MONTREAL — Quebec Premier Francois Legault warned Tuesday that the province's plan to allow gatherings for four days around Christmas is at risk as the number of hospitalizations in the province reached its highest point since June.

"We're not going in the right direction," Legault said at a news conference in Quebec City. "If hospitalizations continue to increase, it will be difficult to take that risk."

According to public health authorities, 719 people were in hospital due to the novel coronavirus on Tuesday, an increase of 26 from the previous day. Of those, 98 people were in intensive care, an increase of four.

According to data from Quebec's national public health institute, the last time more than 700 people were hospitalized in Quebec due to the virus was June 15.

With "the number of hospitalizations growing day after day," Legault said some hospitals are approaching their capacity to treat COVID-19 patients.

More than 6,500 health-care workers in Quebec are currently on medical leave or can't work as a preventive measure, Legault said. Among those are 1,310 workers who have confirmed cases of COVID-19, the premier said, as well as 1,045 who are waiting for test results.

Legault said the government will announce its final decision on whether gatherings will be allowed on Dec. 11, but he prepared people for disappointment.

"I want to tell the truth to the population, right now the trend is not good," he said. "I hope that it will decrease in the next 10 days."

Gatherings are currently banned in Quebec's "red zones," the highest level of the province's COVID-19 alert system, which now covers much of the province. Those rules have been in place in Montreal and Quebec City since Oct. 1.

On Nov. 19, Legault proposed what he called a "moral contract" that would allow gatherings of up to 10 people from Dec. 24 to Dec. 27. A few days later, the so-called contract was updated to specify that only two gatherings would be allowed during that period.

Quebec's public health director Dr. Horacio Arruda said Tuesday there isn't a specific number of hospitalizations that would lead the government to cancel its Christmas plan, but rather it would depend on the overall impact on the health-care system.

Quebec reported 1,177 new cases of COVID-19 Tuesday and 28 additional deaths associated with the novel coronavirus. According to public health authorities, three of those deaths took place during the previous 24 hours with the rest occurring earlier.

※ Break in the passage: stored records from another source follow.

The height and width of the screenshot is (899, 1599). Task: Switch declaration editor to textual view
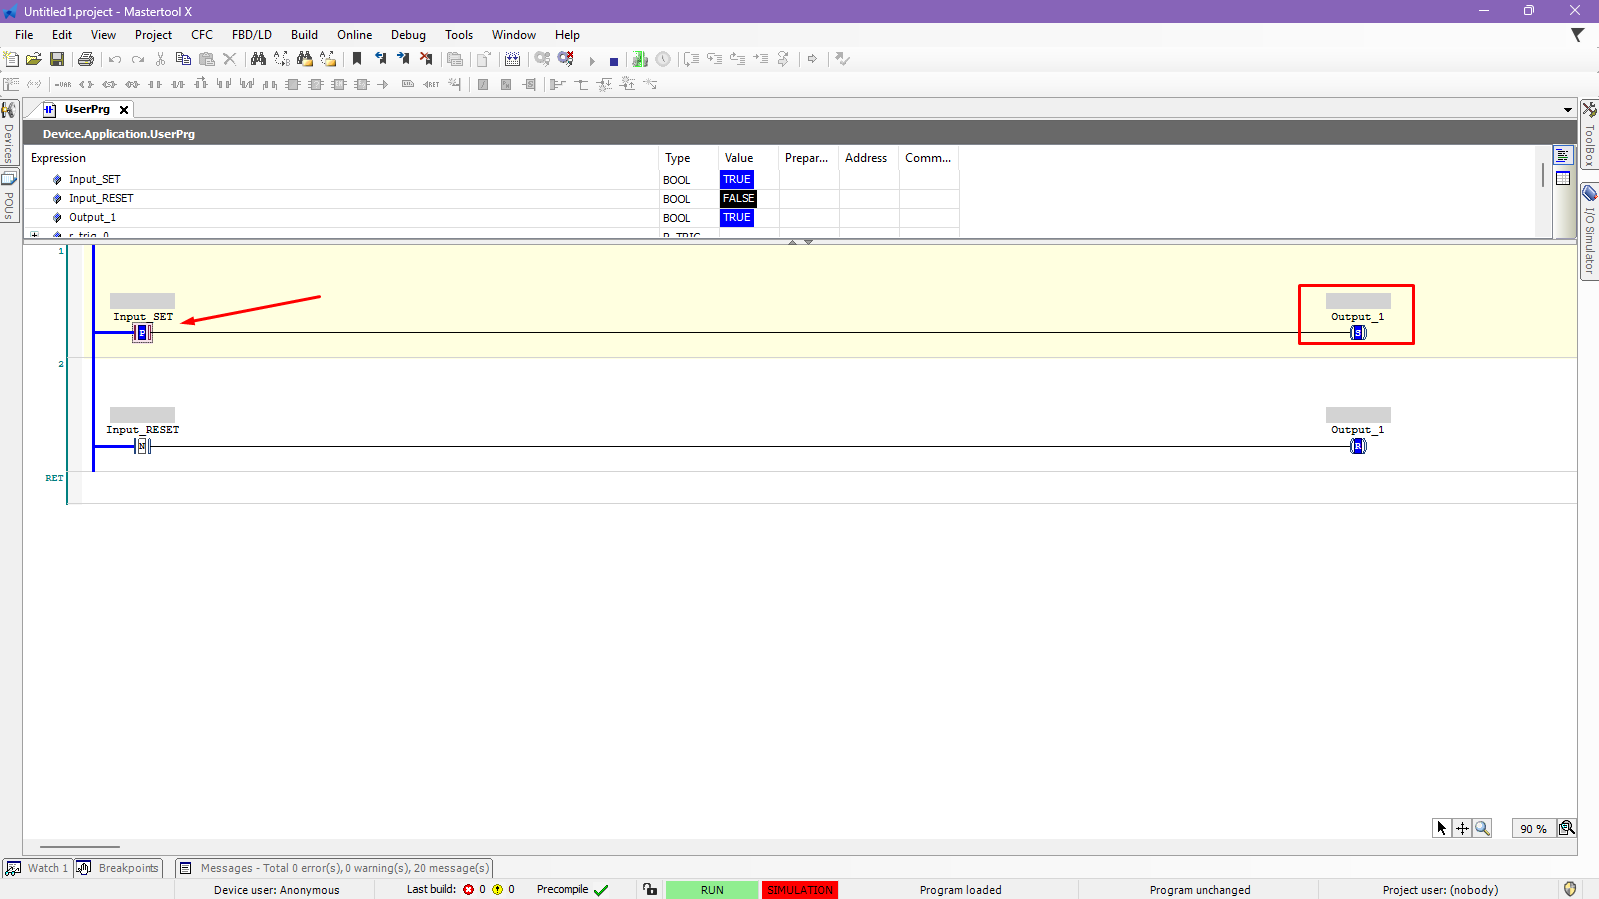[x=1563, y=156]
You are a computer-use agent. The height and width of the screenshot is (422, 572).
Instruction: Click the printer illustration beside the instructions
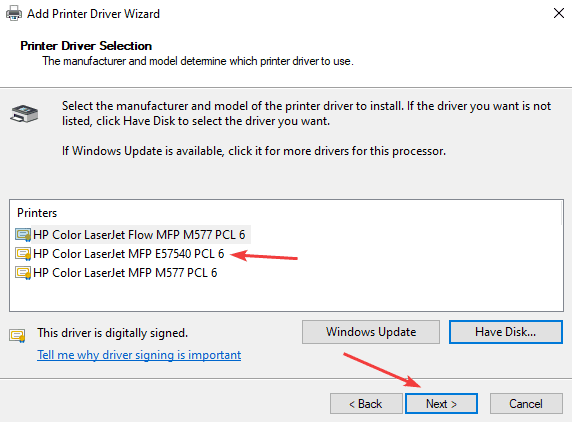point(24,113)

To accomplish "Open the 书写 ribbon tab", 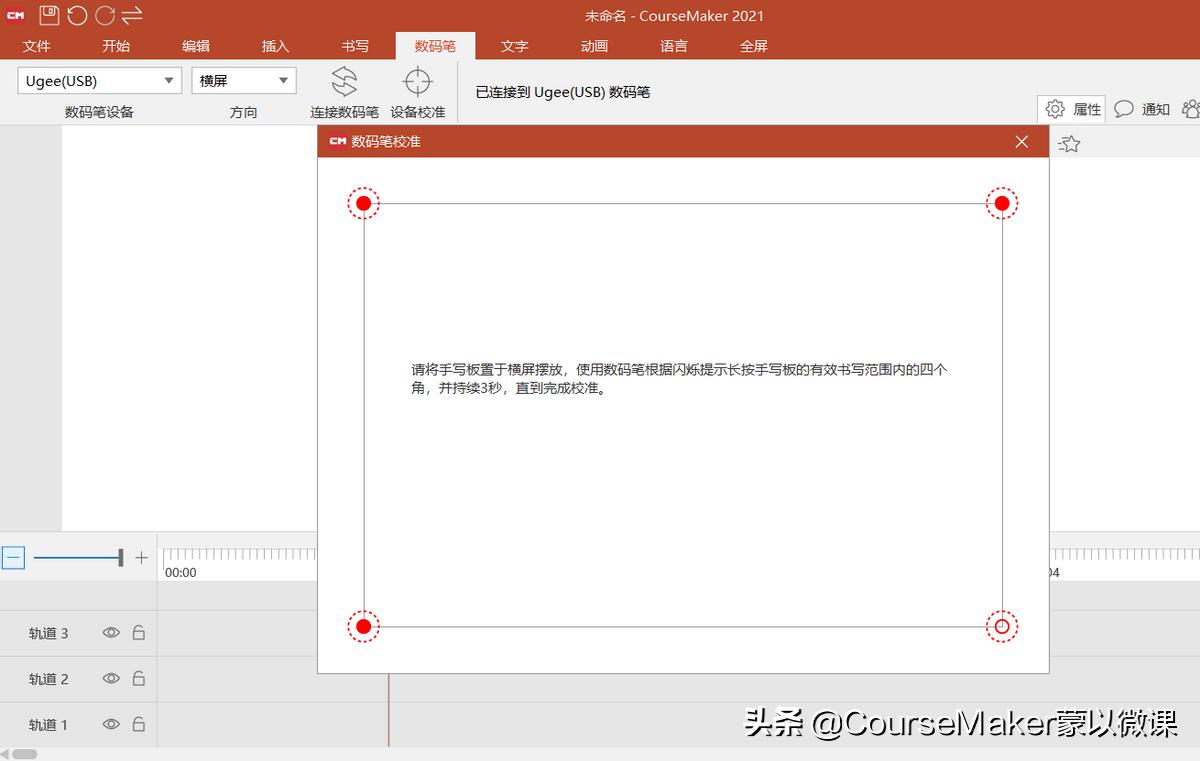I will pos(354,45).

Legault said he's also worried about the situation in private seniors residences.

According to public health authorities, there are 120 private seniors residences with at least one active case of COVID-19. Of those, 20 facilities have active cases in more than 25 per cent of their residents.

Health Minister Christian Dube said that in Quebec City, some of those facilities, which don't normally have nurses on staff, are now seeking help from the public health system.

That's forcing the government to send staff to residences and postpone procedures and appointments at hospitals, he said.

"The system is already at its limit," Dube said.

Quebec has been told by the federal government that it can expect to receive 700,000 doses of COVID-19 vaccines by March 31, Legault said, but he added that the province still has questions about the federal government's plan to buy and distribute vaccines.

The province has reported 143,548 confirmed cases of COVID-19 and 7,084 deaths associated with the virus since the beginning of the pandemic.